Court Opinion

ID: 9565000
Source: CourtListenerOpinion
Date Created: 2023-08-21 19:12:57.154039+00
Date Added: 2024-06-11T09:19:18.508719
License: Public Domain

GILLETTE, J.,
concurring in part and specially concurring in part.
Justice Linde for the majority has produced an intelligent solution to a pernicious and recurring problem — the *192question of how a community that knows that adult businesses cause undesirable effects apart from the content of their wares can regulate the businesses to curb the effects. I agree with much of it. However, there are portions as to which I have reservations I believe it appropriate to raise.

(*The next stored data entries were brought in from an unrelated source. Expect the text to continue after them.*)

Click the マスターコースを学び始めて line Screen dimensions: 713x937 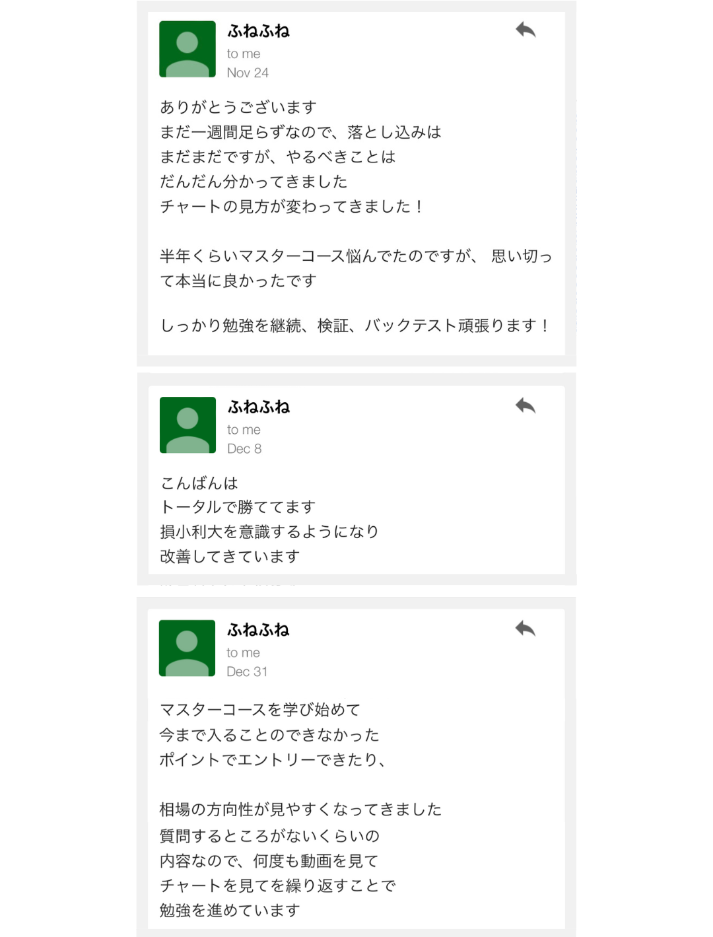click(260, 710)
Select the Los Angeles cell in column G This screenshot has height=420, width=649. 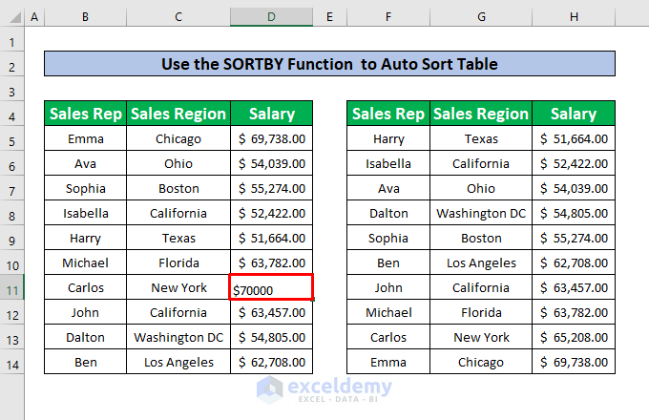click(481, 263)
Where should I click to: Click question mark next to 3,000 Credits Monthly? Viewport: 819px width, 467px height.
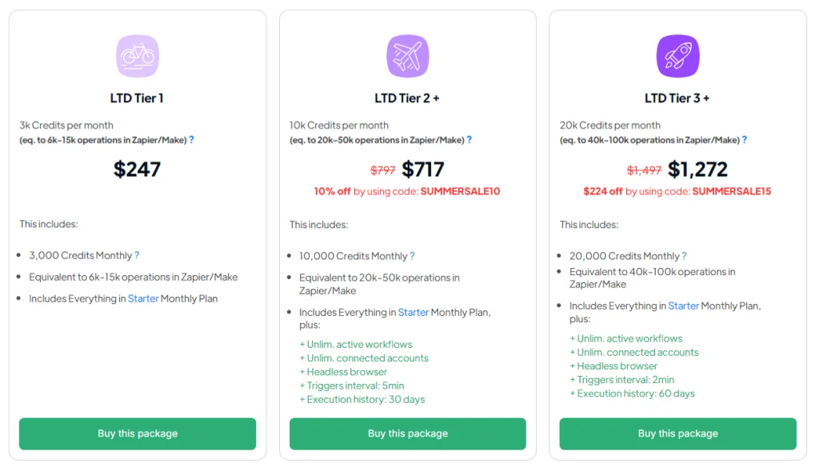pyautogui.click(x=137, y=256)
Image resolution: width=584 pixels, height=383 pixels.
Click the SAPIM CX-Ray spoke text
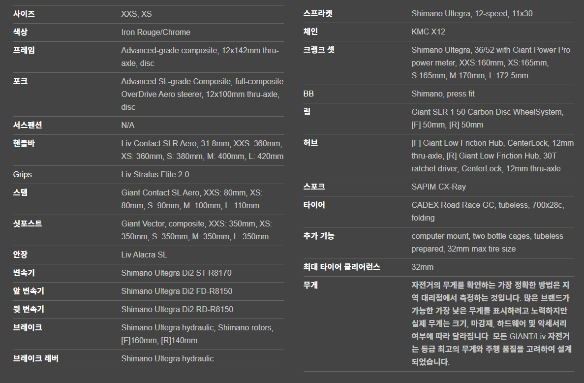[438, 187]
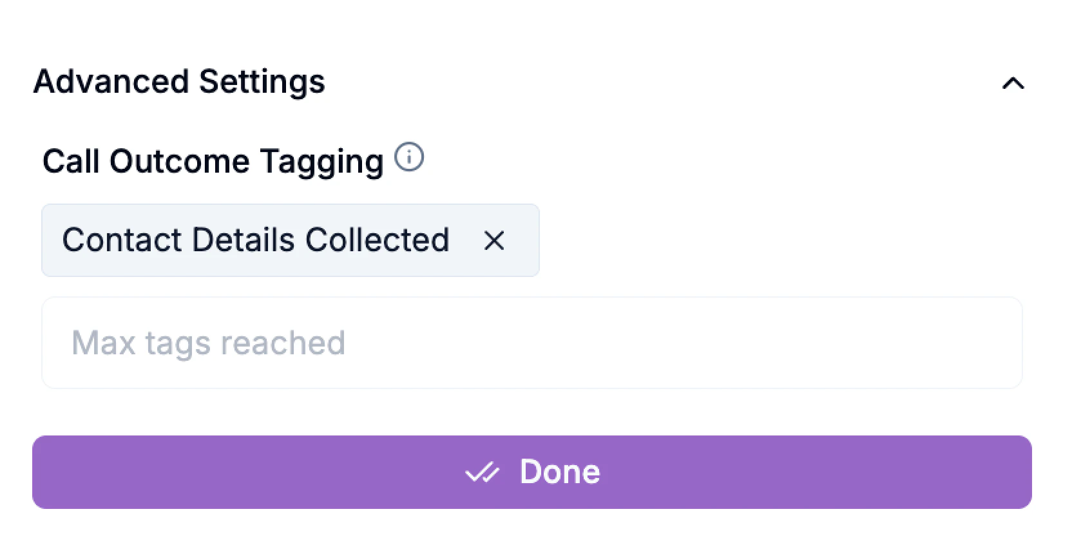Select the checkmarks icon in the purple button
This screenshot has height=554, width=1072.
click(482, 472)
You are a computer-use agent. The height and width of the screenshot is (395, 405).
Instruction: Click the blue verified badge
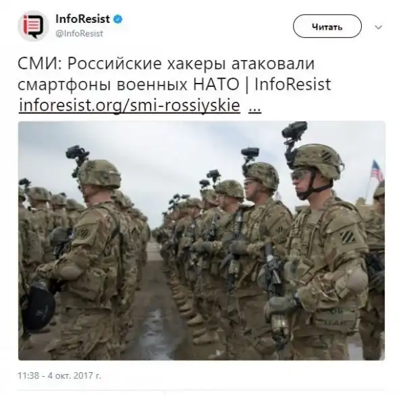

I shall first set out the areas in which I agree with the opinion. I agree that the ordinance is aimed by its terms at protected activity. I also agree that, in such cases, any ordinance must have what this one does not — a statement of one or more effects, aside from the protected act of communication itself, that the city desires to limit or eliminate. We call ordinances of this kind “reasonable time, place and manner regulations.” Agreement with the two foregoing propositions means that I also agree with the disposition made in this opinion, because the two propositions establish that the ordinance cannot stand. My reservations have to do with two other propositions offered by the majority.
The first of these propositions is that the ordinance is unconstitutional in its entirety. The ordinance combines two different concerns — a concern with locating adult businesses within a certain distance of a residential neighborhood or each other, and a concern with locating adult businesses near schools. I agree that the ordinance cannot stand as to the former concern; I am unsure as to the latter.
Treating the portion of the ordinance restricting adult businesses to locations at least 500 feet from a school as a regulation designed to protect children, I see it as standing on a footing different from the balance of the ordinance. The right of the city, a county or the state to enact legislation to protect the welfare of children approaches the plenary. If this ordinance dealt with that subject only, it might well pass constitutional muster. But it is not so limited, and the city has not asked us to treat the provisions relating to schools as severable. Absent a request to do so, I agree with the majority that the entire ordinance may, as to this appeal, be declared unconstitutional.
The second of these propositions is the idea that it is impossible for a city to establish with sufficient certainty before the fact the likelihood of any particular undesirable effect arising out of the location of an adult business. The result of this proposition is to require the city to enact an *193ordinance describing one or more effects it wishes to avoid and then to provide some sort of administrative adjudication procedure to permit a showing, after one of these businesses has been set up, that a proscribed effect is occurring or is about to occur. It may be that the majority is correct. On the other hand, it may be possible for a city, in an ordinance properly concerned with effects (as the present one was not), to justify a flat prohibition of such businesses at certain locations because the city’s own documented and extensive experience, supported by scientific studies, shows that a particular undesirable and forbidden effect — for example, increased incidence of prostitution — always accompanies the establishment of any adult business. While my suspicion is that the majority is right — it can’t be done — certainty on the subject is outside my range of expertise (and, I believe, outside the range of expertise of this court). I therefore should have preferred that we announce only that establishing a constitutionally permissible basis for such a flat locational prohibition has not been accomplished here.